November 27, 2011
I know, everyone is saying that “George Will” and “confused by numbers” is repetitive, but it is nonetheless necessary to say in reference to his latest piece calling for privatization of the United States Postal Service (USPS). The point is supposed to be that the USPS is hopelessly inefficient compared to its private sector competitors and that if it were required to be run at a profit it would soon be out of business.
Actually, the data don’t really make this case. In 2006 Congress required the USPS to advance-fund retiree health benefits. While this may be advisable, this is not the normal practice among private businesses. Furthermore, it required that it build up the advance funding at a rapid pace (over 10 years), using health care cost growth assumptions that are way out of line with those used in the private sector.
The result was an added expense of roughly $5.5 billion a year that shifted the USPS from profits to losses in 2007 and 2008 and made its losses considerably larger in each of the last two years. Even accepting the pre-funding requirement, if the shortfall was made up over 30 years, and the USPS was allowed to use the same health care cost growth assumptions as those heroic job creators in the private sector, the USPS would have been profitable in the years 2007 and 2008 and had considerably smaller losses the last two years.
The USPS also suffers by virtue of the fact that it is required to invest its pension fund exclusively in government bonds. If it were allowed to invest in the same mix of assets as the heroic job creators in the private sector, the return on the fund would be 1-2 percentage points higher, saving the USPS roughly $1 to $2 billion in annual pension expenses.

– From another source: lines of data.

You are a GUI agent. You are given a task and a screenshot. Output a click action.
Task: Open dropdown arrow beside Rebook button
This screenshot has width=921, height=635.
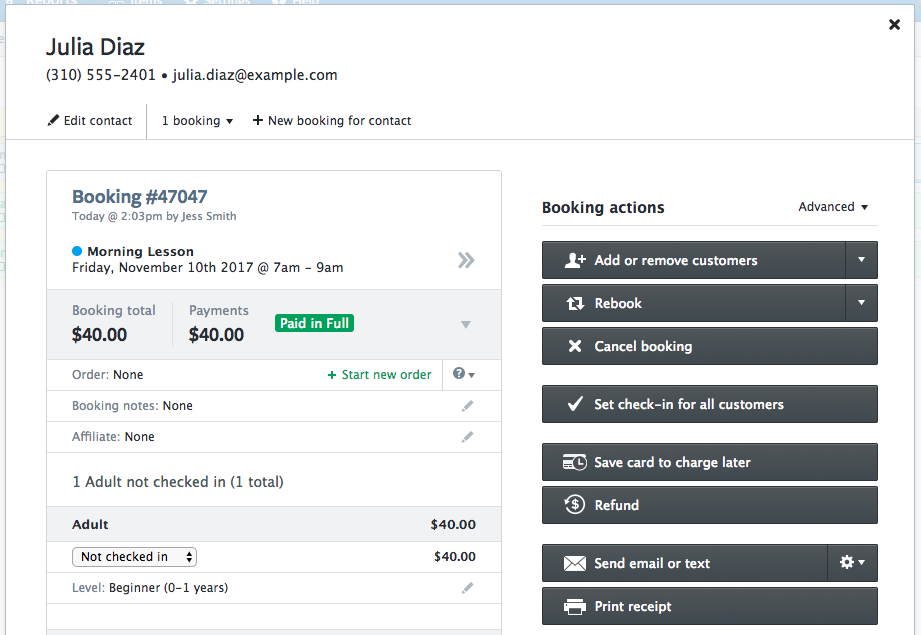861,303
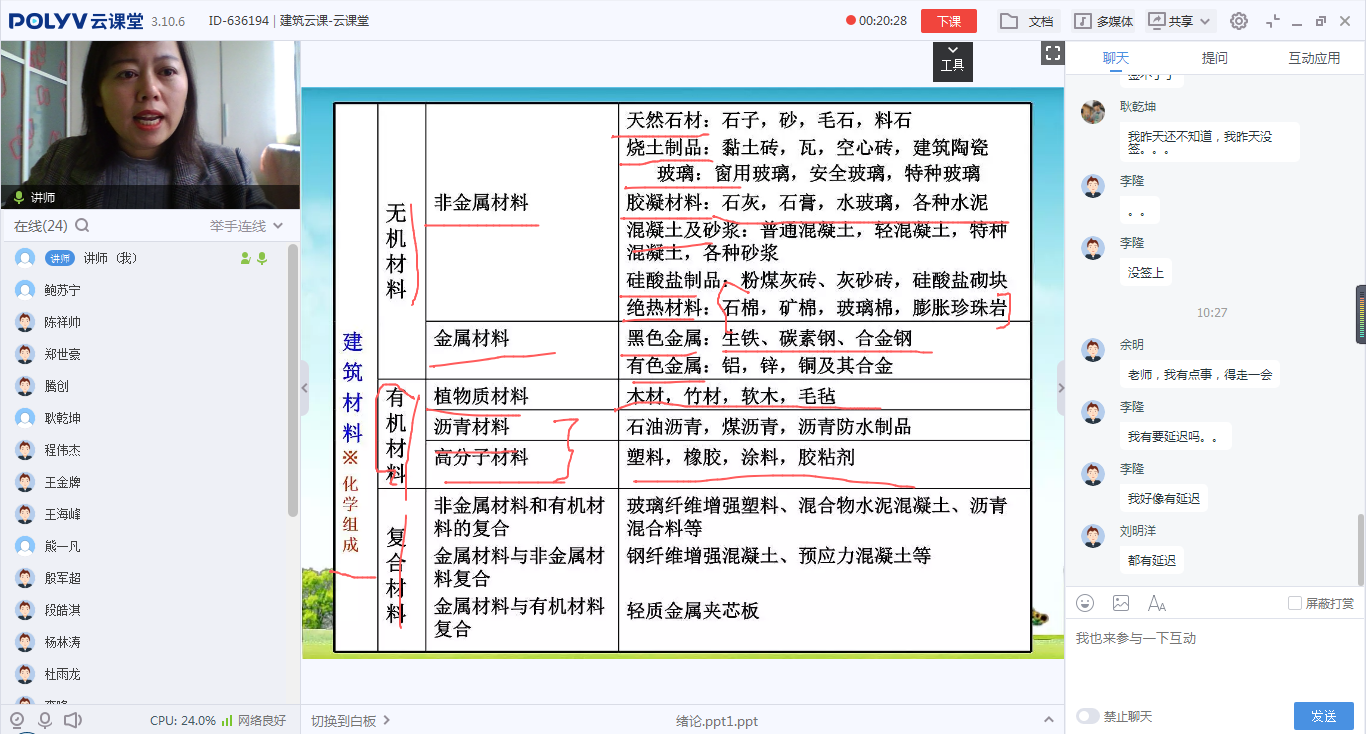
Task: Open the emoji picker in chat
Action: tap(1085, 603)
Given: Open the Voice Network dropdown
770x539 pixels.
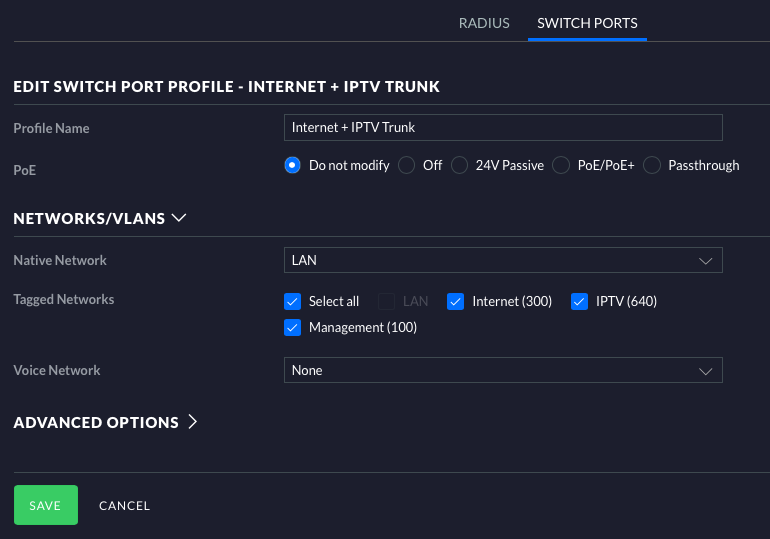Looking at the screenshot, I should pos(503,370).
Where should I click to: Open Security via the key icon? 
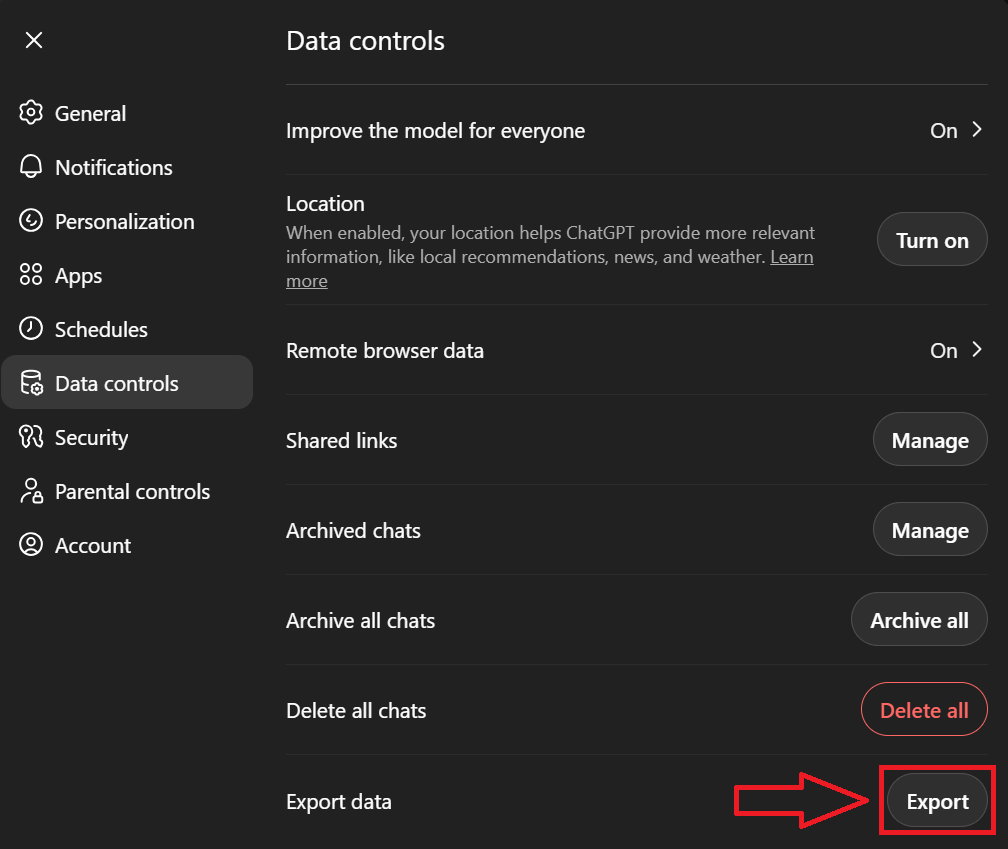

These two changes, which would involve treating the government-run USPS in the same way as heroic job creators in the private sector, would restore the USPS to profitability over the course of a business cycle, even if they could not guarantee profitability even at the bottom of the worst downturn since the Great Depression. Apparently Will has not heard of the recession since it is not mentioned anywhere in his piece. (It’s hard to get news at the Washington Post.) The profitability of the USPS has always been highly cyclical.
It is reasonable to consider privatization of any government service, as well as the opposite. The decision should be made based on whether the private sector can accomplish the task more efficiently. The numbers are certainly not as clear cut as Will seems to believe.
In addition, the USPS carries a mandate to ensure that everyone in the country has access to low-cost mail service. It is obligated to deliver a letter from the most remote island in the Florida keys to Nome Alaska for the same cost as sending a letter across the street in Manhattan. We know that the letters can be delivered across the street in Manhattan at a lower cost, but no private delivery service will ship letters between small towns across the country for 44 cents. We may not care about this implicit subsidy to small town America, but anyone who talks about privatizing the USPS without dealing with the issue of guaranteed universal service is pushing an agenda, not discussing the issues involved with privatization.